Array-based profiling of CpG methylation in brain tumors has recently been shown to result in diagnostic refinements that are highly robust and prognostically meaningful [3]. We profiled our tumor using the Infinium MethylationEPIC BeadChip (interrogating ~ 850,000 CpG sites) in conjunction with the DKFZ Classifier tool recently implemented for CNS tumors (http://www.molecularneuropathology.org) [3]. While the methylation class most closely matched ‘ependymoma, posterior fossa group A’, the calibrated Classifier score was 0.62, below the proposed threshold of 0.9 (potential reasons are discussed below). To further assess the methylation profile of this tumor in relation to other CNS entities, we performed unsupervised clustering on the DKFZ cohort that comprises the 82 tumor methylation classes used in the Classifier (v11b4). Reproduction of the unsupervised clustering (t-SNE) demonstrated that the tumor clusters with the group ‘EPN, PF A’ (Fig. 2g). We next evaluated the tumor in relation to recently defined nine subtypes of PFA ependymoma [11]. Hierarchical clustering analysis revealed clustering within the PFA-1c subtype (Fig. 2h) and this was concordant with the results of t-SNE (Fig. 2i). While the overall Classifier score was 0.62, this may be due to the composition of PFA ependymomas in the current version of the Classifier (v11b4). The ‘EPN, PF A’ tumor class contains tumors arising solely within the fourth ventricle and/or cerebellum. Thus, the low calibrated score we encountered may reflect a potential subgroup of PFA ependymomas not yet recognized in the current implementation of the Classifier.

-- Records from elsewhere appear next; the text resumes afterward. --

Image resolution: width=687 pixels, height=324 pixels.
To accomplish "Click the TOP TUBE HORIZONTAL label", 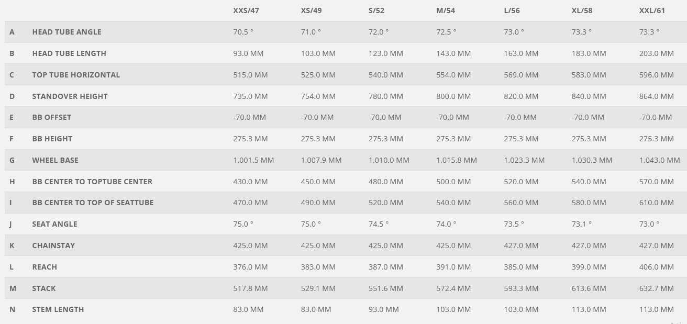I will [76, 75].
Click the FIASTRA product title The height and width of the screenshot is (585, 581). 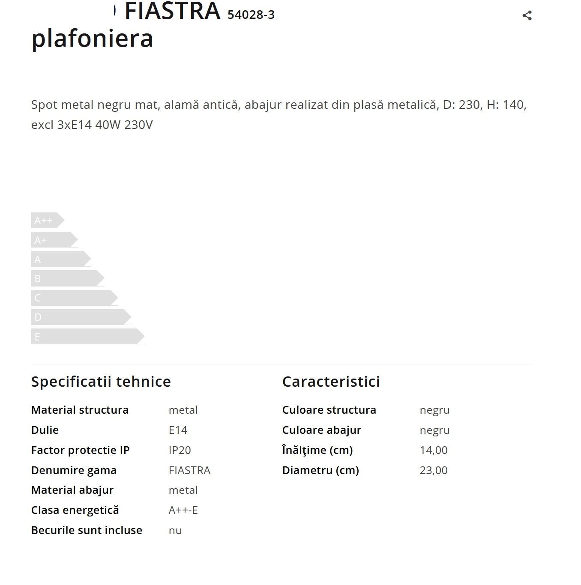coord(172,11)
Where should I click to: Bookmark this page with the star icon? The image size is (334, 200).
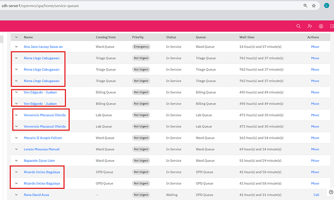pos(314,5)
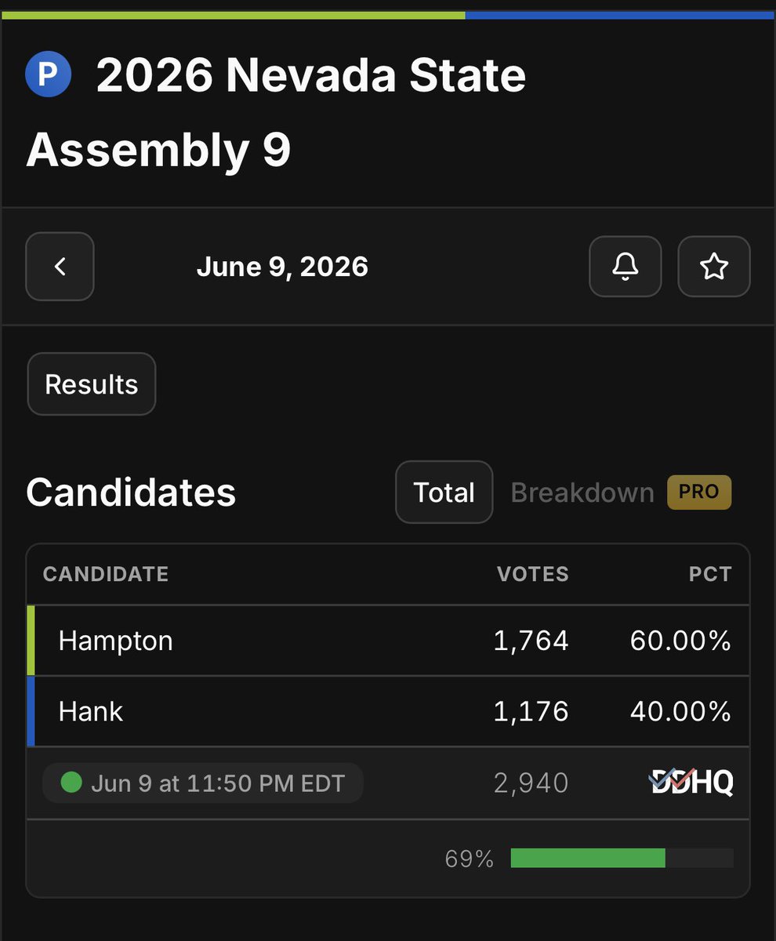Open the Results tab

point(91,384)
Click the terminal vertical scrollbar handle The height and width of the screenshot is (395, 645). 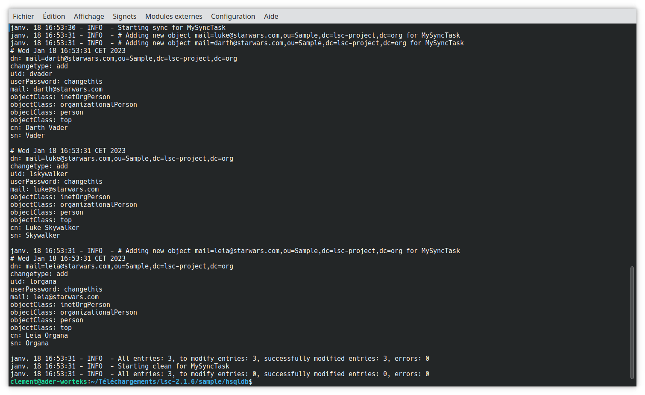click(x=632, y=323)
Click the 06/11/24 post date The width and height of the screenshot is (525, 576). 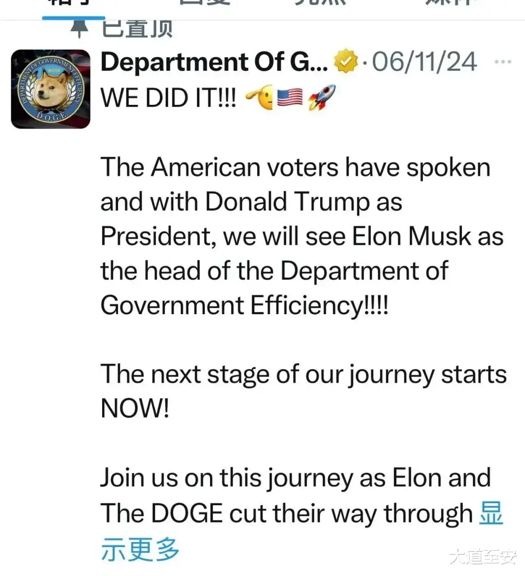[425, 61]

In summary, we present an unusual childhood brain tumor arising within the pons that met all clinical criteria for a DIPG but unexpectedly demonstrated H3K27me3 global reduction in the absence of H3.3 or H3.1 mutations, EZHIP overexpression, as well as clustering with tumors in the DNA methylation class ‘EPN, PF A’. While overall prognostic outcome has yet to be determined, a 7 month follow up MRI showed an increase in tumor size, portending an aggressive outcome. This case illustrates the significant contribution of molecular pathology to routine surgical neuropathology practice and highlights the increasingly important role of tissue procurement for genetic and epigenetic profiling of pediatric brain tumors in general. This case expands our knowledge of the epigenetic similarities including H3K27me3 global reduction between H3K27M DIPGs and PFA ependymomas [2, 7], and have biologic implications from both a neurodevelopmental perspective and in the design of targeted epigenetic therapies.